Who can you turn to for support?

Many women experience difficulties adjusting to new motherhood. It makes sense; you've never been a new mom caring for a newborn or infant before. New motherhood is filled with transitions, some expected, but also many, many surprises. And cumulative sleep deprivation can wreck havoc. Often moms report that something feels off, but they may not know how to express what they are feeling or worry they may be judged so stay silent.

How can you take care of yourself? Learn about postpartum mood changes and check in with yourself. Ideally during postpartum and pediatric checkups, you will spend some time focusing on your health as a new mom. If not, find friends, family members or a mental health professional who will check in with you. If you’re not feeling like yourself, tell someone. Remember, it’s essential to put on your own oxygen mask first. 

Becoming a Mother

What kind of mother will you be? Becoming a mother is an ongoing process. Each stage of  pregnancy and parenting provides an opportunity to examine your life, your childhood, your relationships, and your hopes or fears around this major life transition.

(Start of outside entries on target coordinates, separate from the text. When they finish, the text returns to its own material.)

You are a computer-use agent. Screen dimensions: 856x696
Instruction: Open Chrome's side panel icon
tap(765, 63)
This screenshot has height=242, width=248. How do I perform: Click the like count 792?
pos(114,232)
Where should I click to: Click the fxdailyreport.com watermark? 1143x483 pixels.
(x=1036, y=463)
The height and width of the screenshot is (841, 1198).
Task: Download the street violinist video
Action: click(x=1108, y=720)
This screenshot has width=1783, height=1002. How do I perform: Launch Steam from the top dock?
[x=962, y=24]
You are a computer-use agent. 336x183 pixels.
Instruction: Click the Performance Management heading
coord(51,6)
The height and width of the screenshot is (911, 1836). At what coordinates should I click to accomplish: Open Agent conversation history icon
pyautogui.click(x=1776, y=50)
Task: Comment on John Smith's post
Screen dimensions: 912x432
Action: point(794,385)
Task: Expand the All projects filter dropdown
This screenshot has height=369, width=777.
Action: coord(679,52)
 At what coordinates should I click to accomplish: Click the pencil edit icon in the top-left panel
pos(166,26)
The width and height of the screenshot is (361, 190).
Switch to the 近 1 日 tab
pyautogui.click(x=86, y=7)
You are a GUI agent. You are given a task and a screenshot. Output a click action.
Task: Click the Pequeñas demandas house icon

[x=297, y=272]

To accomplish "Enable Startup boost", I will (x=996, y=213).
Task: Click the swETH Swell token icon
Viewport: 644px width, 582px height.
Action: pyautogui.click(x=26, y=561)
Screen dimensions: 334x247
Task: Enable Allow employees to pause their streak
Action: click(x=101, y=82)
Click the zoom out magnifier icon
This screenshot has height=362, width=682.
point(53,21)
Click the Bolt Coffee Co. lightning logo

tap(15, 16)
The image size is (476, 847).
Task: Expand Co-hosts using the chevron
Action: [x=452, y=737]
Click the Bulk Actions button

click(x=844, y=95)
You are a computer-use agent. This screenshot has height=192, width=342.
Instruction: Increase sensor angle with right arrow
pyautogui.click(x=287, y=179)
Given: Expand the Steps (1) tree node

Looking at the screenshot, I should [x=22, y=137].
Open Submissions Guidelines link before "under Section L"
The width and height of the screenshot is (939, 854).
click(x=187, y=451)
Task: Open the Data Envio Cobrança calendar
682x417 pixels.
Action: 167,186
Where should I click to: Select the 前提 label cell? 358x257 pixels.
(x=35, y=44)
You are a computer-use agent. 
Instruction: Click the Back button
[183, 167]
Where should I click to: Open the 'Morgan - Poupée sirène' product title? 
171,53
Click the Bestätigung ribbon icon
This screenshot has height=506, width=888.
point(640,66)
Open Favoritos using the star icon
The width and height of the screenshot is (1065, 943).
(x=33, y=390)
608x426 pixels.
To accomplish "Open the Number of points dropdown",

Maternal identity is fluid and evolves over time. Many moms note that their new identity becomes more grounded as they feel more secure as a mother caring for a baby or young toddler. Here are some questions to consider on your journey to motherhood:

  • Who will my baby be?
  • What are my fantasies or fears around the imagined baby?
  • How will I change as I become a mother?
  • What are my hopes around becoming a mother?  
  • How will my day to day life change as I become a mother?
  • What scares me about becoming a mother?
  • How will my relationship with my partner change?
  • What parts of my own mothering do I appreciate from my childhood?
  • What do I want to leave behind from the way I was parented?
  • How will my identity shift as I move from a daughter role to being a mother myself?
  • How will I reconcile my career identity changes?
  • How do I feel about the physical changes to my body?
  • Who can I turn to for support through all of these changes?

It can be helpful to explore your thoughts and feelings around pregnancy, postpartum and becoming a mother. Make space to consider these changes through journaling, talking it out with your partner or a friend, or meeting with a mental health professional who specializes in perinatal and postpartum health.